Released recording pushes Trump’s buttons

National News

July 25, 2018 - 11:00 PM

Michael Cohen, former attorney for President Donald Trump.

WASHINGTON (AP) — The sudden public airing of Donald Trump talking about paying for a Playboy model’s silence marks a turning point in the legal game of cat-and-mouse between the president and the lawyer who once promised to take a bullet for Trump but now seems out to save himself.

The feud between Trump and his onetime legal “fixer,” Michael Cohen, escalated when an audio recording of their 2016 pre-election conversation was released Tuesday by Cohen, prompting Trump to tweet Wednesday: “What kind of a lawyer would tape a client? So sad!”

As the two sides battled over the exact meaning of the sometimes-garbled words on the recording, it was clear that the tape could be just an opening volley. At least a dozen more recordings were seized from Cohen’s office as well as hundreds of thousands of documents.

The tape, made just weeks before the 2016 election, appears to undermine Trump’s contention that he was not aware of a payment to former Playboy Playmate Karen McDougal, who has alleged she had an affair with the married future president.
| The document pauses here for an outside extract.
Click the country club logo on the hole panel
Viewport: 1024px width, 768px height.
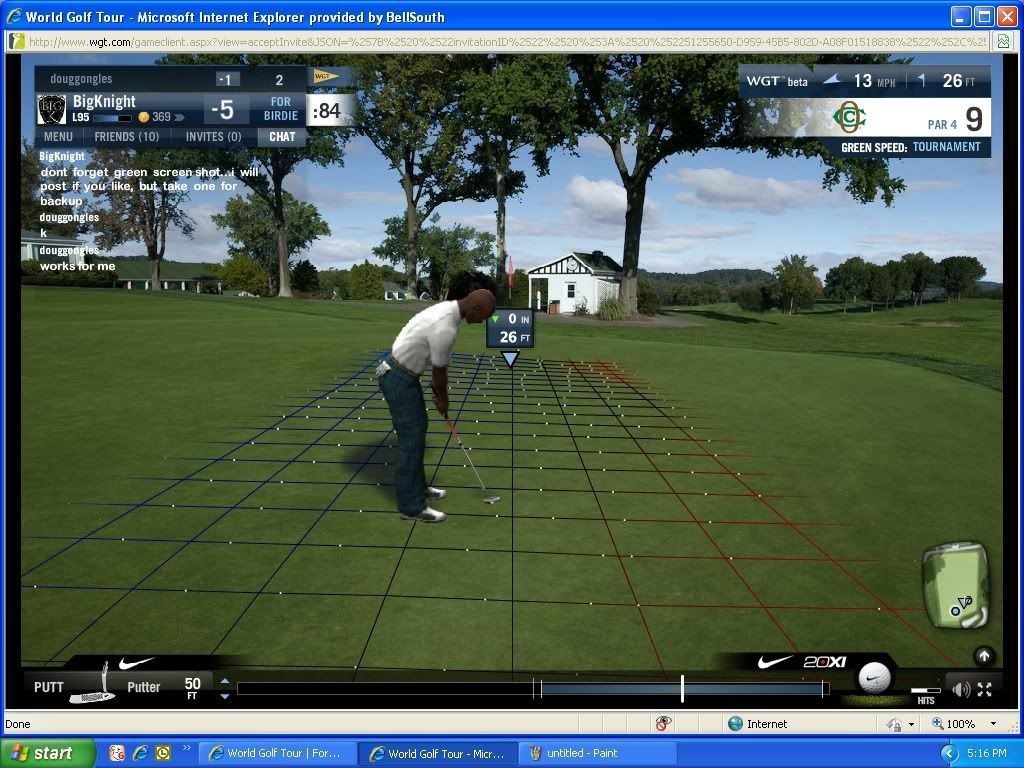coord(849,117)
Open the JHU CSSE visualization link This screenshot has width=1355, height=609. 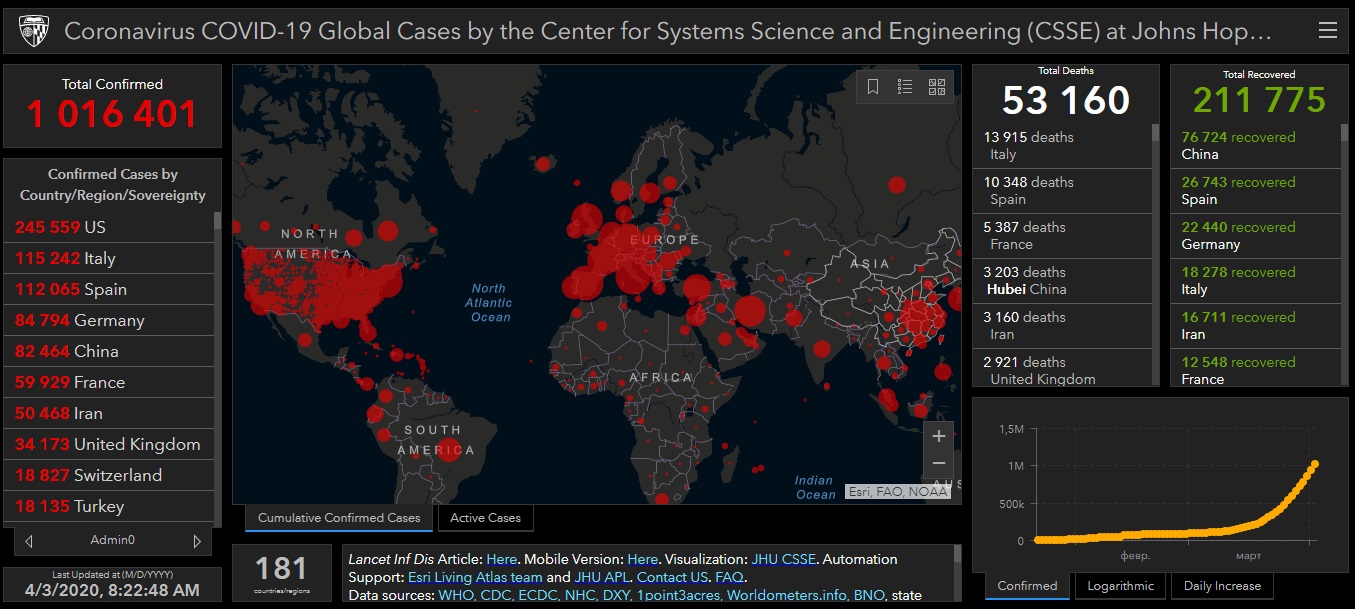tap(784, 559)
That raises questions about possible campaign finance violations. It shows Cohen advising Trump on campaign matters, and that could be of interest to investigators looking into whether the lawyer violated election laws by orchestrating hush money payouts.

Cohen says on the tape he’s already spoken with the Trump Organization’s finance chief, Allen Weisselberg, on “how to set the whole thing up.” Weisselberg’s involvement has led to speculation about whether Trump’s private business tried to protect his campaign.

Trump’s lawyers say the payments were never made.

The tape’s revelations also mark a new chapter for Cohen, who, as he mulls cooperating with federal prosecutors and perhaps special counsel Robert Mueller, is viewed by many in Trump’s orbit as the greatest threat to the former businessman’s presidency.

Cohen rose through the ranks of the Trump Organization by mimicking his boss’ style in handling his personal and political problems. Now he and his own attorney, former Clinton lawyer Lanny Davis, are taking another page from the Trump play-book — fighting a legal battle in the court of public opinion.

With his apartment under construction after a pipe burst, Cohen has been holed up in a Midtown Manhattan hotel. From that luxurious bunker, Cohen has grown increasingly concerned that his relationship with the president has fractured beyond repair, according to two people familiar with his views but not authorized to discuss them publicly.

Cohen, who would make bad stories disappear and travel the globe to make deals for the Trump Organization, now feels increasingly isolated and burned by the attacks against him by Trump attorney Rudy Giuliani and by the president’s efforts to play down his former fixer’s role.

And when the president’s legal team waived attorney-client privilege, prompting Giuliani to declare that the tape was “exculpatory” for Trump, Cohen’s team moved to release it, believing it backed up his own version of events, the people said. The attorney told confidants that he was tired of being a punching bag and wanted to try to seize control of the story.

The meaning of the tape is up for debate.

Days before the recording, American Media Inc., which owns the National Enquirer, paid $150,000 to McDougal for the rights to her story about the alleged 2006 affair. She later sued, claiming that AMI paid for the story with the intention of burying it to protect Trump. AMI president David Pecker is a close friend of the president.

Cohen is heard on the tape discussing AMI’s payment, and says of “David” that “I’ll have to pay him something.”

The audio is muffled but Trump can be heard saying something about “cash,” and then something about paying by check. Giuliani insists Trump says, “Don’t pay with cash.”

But Davis, Cohen’s attorney, maintains that Trump’s reference to “cash” is damaging. “The only people who use cash are drug dealers and mobsters,” he told CNN. In another twist in a tale full of them, Davis himself had previously worked with AMI and moved to squash unflattering stories about the company. He did not return calls for comment Wednesday.